→ **Task data**:
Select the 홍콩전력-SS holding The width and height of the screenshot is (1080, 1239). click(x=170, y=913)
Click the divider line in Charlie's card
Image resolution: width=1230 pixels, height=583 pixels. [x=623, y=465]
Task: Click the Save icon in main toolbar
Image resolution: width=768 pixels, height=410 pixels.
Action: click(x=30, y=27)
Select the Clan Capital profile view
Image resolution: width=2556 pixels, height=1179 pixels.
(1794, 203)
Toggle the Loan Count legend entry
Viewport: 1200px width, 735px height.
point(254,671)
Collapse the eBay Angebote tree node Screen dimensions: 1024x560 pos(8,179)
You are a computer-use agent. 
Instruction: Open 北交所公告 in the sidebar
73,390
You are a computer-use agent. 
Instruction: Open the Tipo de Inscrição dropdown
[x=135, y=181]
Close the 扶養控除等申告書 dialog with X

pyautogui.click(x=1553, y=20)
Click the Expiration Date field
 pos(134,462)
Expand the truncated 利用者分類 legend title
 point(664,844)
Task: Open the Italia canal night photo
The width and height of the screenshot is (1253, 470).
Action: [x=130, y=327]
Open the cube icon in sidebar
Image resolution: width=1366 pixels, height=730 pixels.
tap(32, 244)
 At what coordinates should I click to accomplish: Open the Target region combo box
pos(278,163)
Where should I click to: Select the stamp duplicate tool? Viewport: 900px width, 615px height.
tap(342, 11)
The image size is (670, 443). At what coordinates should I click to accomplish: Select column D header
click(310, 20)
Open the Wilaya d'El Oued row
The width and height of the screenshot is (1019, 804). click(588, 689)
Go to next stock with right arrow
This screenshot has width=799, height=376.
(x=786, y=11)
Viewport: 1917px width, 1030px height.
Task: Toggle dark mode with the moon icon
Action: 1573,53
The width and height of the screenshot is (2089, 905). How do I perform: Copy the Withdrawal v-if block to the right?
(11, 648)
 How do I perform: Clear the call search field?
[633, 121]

→ **Directions for this task**: Exact duplication of all the data above is expected.

→ **Response box**:
Select the 홍콩전력-SS holding The width and height of the screenshot is (1080, 1239). click(x=170, y=913)
Click the divider line in Charlie's card
Image resolution: width=1230 pixels, height=583 pixels. [x=623, y=465]
Task: Click the Save icon in main toolbar
Image resolution: width=768 pixels, height=410 pixels.
Action: click(x=30, y=27)
Select the Clan Capital profile view
Image resolution: width=2556 pixels, height=1179 pixels.
(1794, 203)
Toggle the Loan Count legend entry
Viewport: 1200px width, 735px height.
point(254,671)
Collapse the eBay Angebote tree node Screen dimensions: 1024x560 pos(8,179)
You are a computer-use agent. 
Instruction: Open 北交所公告 in the sidebar
73,390
You are a computer-use agent. 
Instruction: Open the Tipo de Inscrição dropdown
[x=135, y=181]
Close the 扶養控除等申告書 dialog with X

pyautogui.click(x=1553, y=20)
Click the Expiration Date field
 pos(134,462)
Expand the truncated 利用者分類 legend title
 point(664,844)
Task: Open the Italia canal night photo
The width and height of the screenshot is (1253, 470).
Action: [x=130, y=327]
Open the cube icon in sidebar
Image resolution: width=1366 pixels, height=730 pixels.
tap(32, 244)
 At what coordinates should I click to accomplish: Open the Target region combo box
pos(278,163)
Where should I click to: Select the stamp duplicate tool? Viewport: 900px width, 615px height.
tap(342, 11)
The image size is (670, 443). At what coordinates should I click to accomplish: Select column D header
click(310, 20)
Open the Wilaya d'El Oued row
The width and height of the screenshot is (1019, 804). click(588, 689)
Go to next stock with right arrow
This screenshot has width=799, height=376.
(x=786, y=11)
Viewport: 1917px width, 1030px height.
Task: Toggle dark mode with the moon icon
Action: 1573,53
The width and height of the screenshot is (2089, 905). How do I perform: Copy the Withdrawal v-if block to the right?
(11, 648)
 How do I perform: Clear the call search field?
[633, 121]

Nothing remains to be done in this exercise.